Assim como Minas, muitos Estados estão à beira do colapso. Nos anos 2000, a Lei de Responsabilidade Fiscal e vastas renegociações com o Tesouro mitigaram o desequilíbrio crônico dos Estados. Mas logo a política de créditos petista voltou a facilitar o endividamento irresponsável, que cobrou seu preço na recessão. Entre 2014 e 2018, as dívidas dos entes subnacionais subiram na ordem de 0,5% ao ano. Novas operações de socorro foram montadas, mas alguns governos – notadamente os do Rio de Janeiro – têm descumprido, com amplo endosso judicial, as condições negociadas.
Enquanto isso as despesas com o funcionalismo estão descontroladas. Entre 2011 e 2018, os gastos com pessoal nos entes subnacionais cresceram 40%. Atualmente, o déficit total já passa dos R$ 100 bilhões. No ano passado, a União teve de cobrir um calote que somou R$ 8,35 bilhões, quase o dobro de 2018.
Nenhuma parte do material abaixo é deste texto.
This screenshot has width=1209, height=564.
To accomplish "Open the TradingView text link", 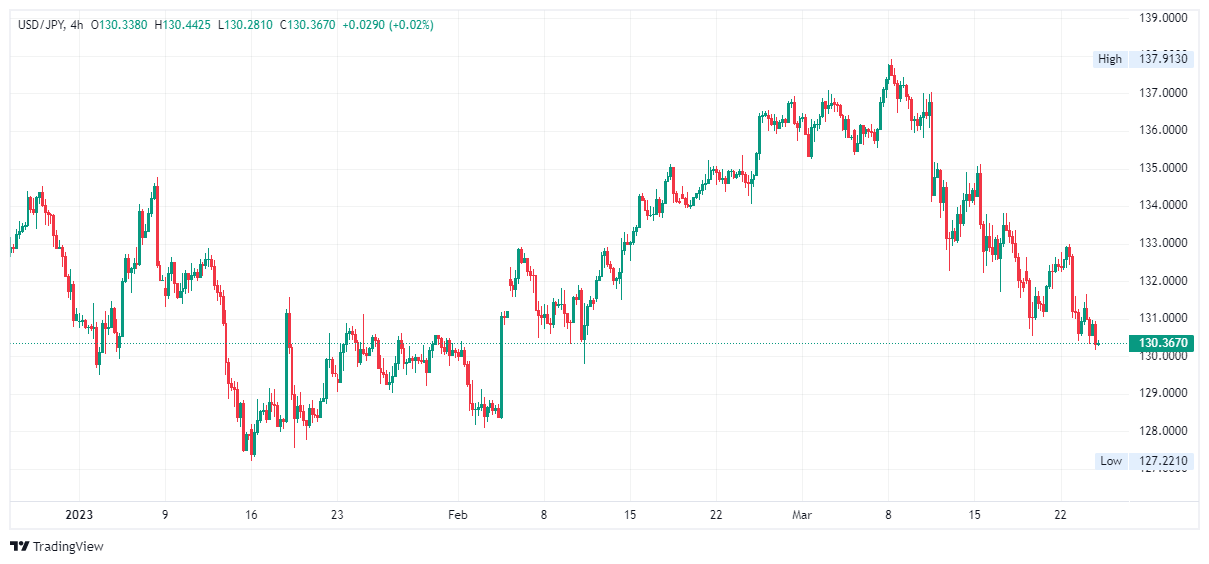I will 68,547.
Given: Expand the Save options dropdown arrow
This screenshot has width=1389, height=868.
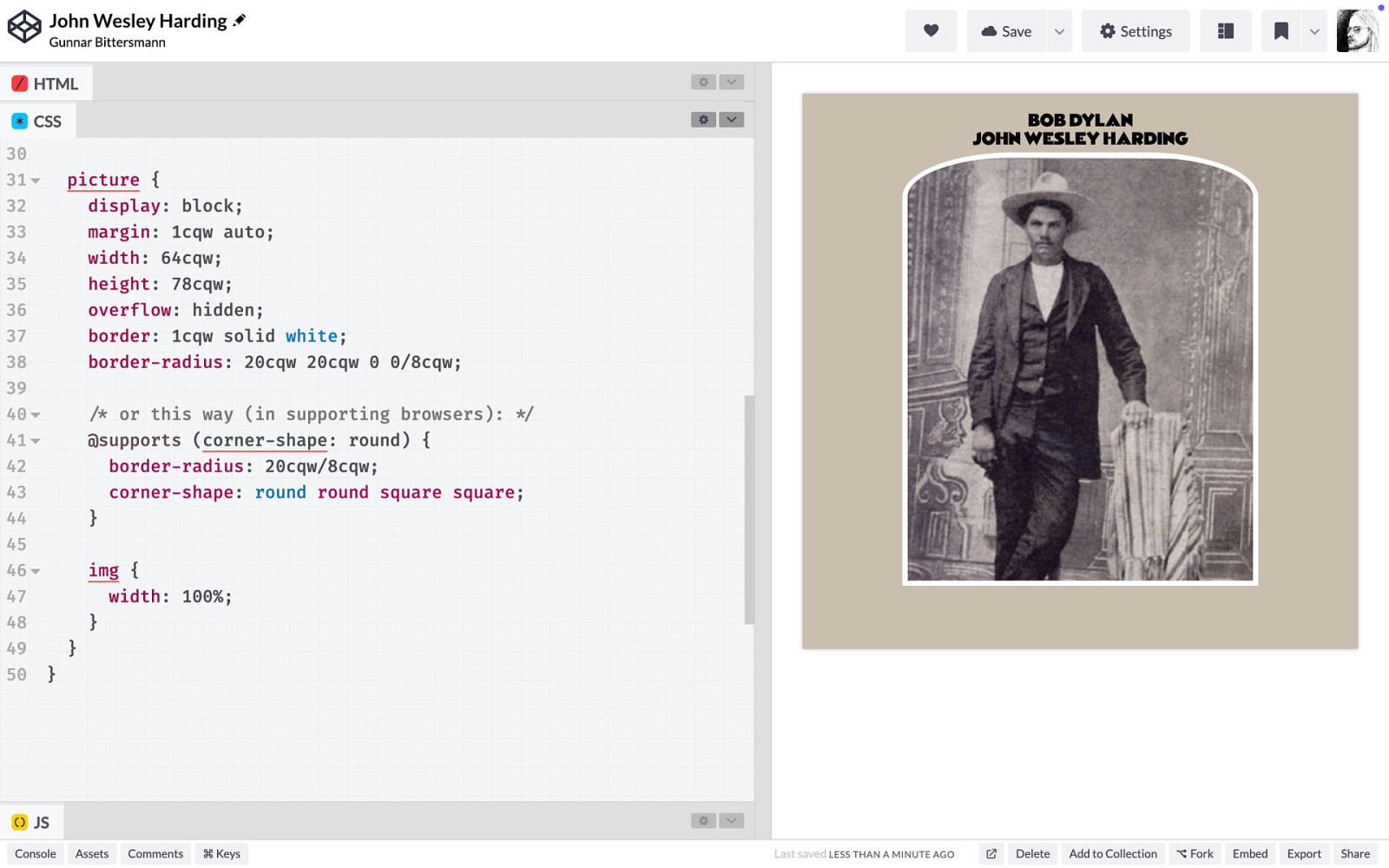Looking at the screenshot, I should [1059, 31].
Tudo isso evidencia a necessidade de se aprovar reformas de natureza fiscal, em especial as duas medidas emergenciais: a PEC dos gatilhos fiscais e o Plano de Promoção de Equilíbrio Fiscal (PEF). A PEC institui mecanismos de ajuste – como bloqueio de contratações, promoções e reajustes – sempre que as despesas dos Estados superarem 95% das receitas. Já o PEF prevê novas modalidades de socorro aos Estados hiperendividados que não preenchem as condições para pleitear novos financiamentos, desde que se comprometam com medidas de saneamento fiscal. O Plano é bastante maleável, dando aos Estados a possibilidade de selecionar três entre oito medidas mais adaptadas à suas condições. Estas, contudo, são apenas medidas emergenciais, capazes de dar algum fôlego aos Estados, mas não de arrancar pela raiz o problema: o crescimento descontrolado da folha de pessoal, especialmente o inativo.
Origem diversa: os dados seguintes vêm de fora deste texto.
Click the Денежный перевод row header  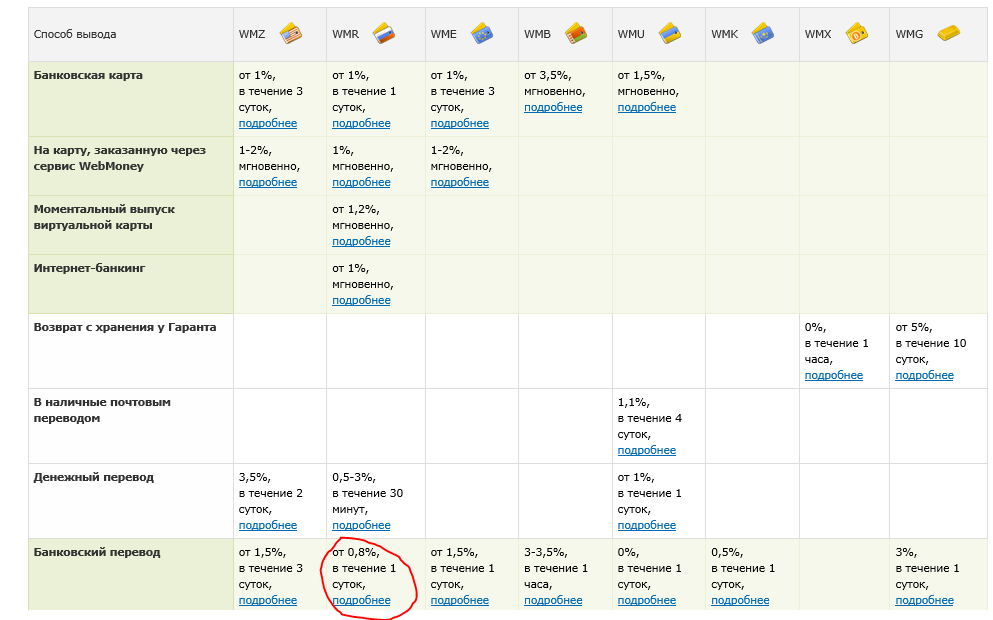94,477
Em Brasília, entre as resistências corporativas, as pautas heteróclitas dos parlamentares e a desarticulação crônica do governo, os projetos emergenciais estão encalhados, enquanto a reforma administrativa se desidrata antes mesmo de ser oficializada. Muitos Estados, por sua vez, relutam em aderir à reforma da Previdência e fazem ouvidos moucos à reestruturação do funcionalismo. É hora de governantes e governados decidirem se querem manter um pássaro na mão ou saltar sobre o abismo para apanhar dois voando, como fez Minas Gerais. Os últimos têm todo direito ao bônus de sua aventura. Mas cabe a União garantir que o ônus não seja repassado aos que preferirem manter os pés no chão áspero, mas firme, da realidade.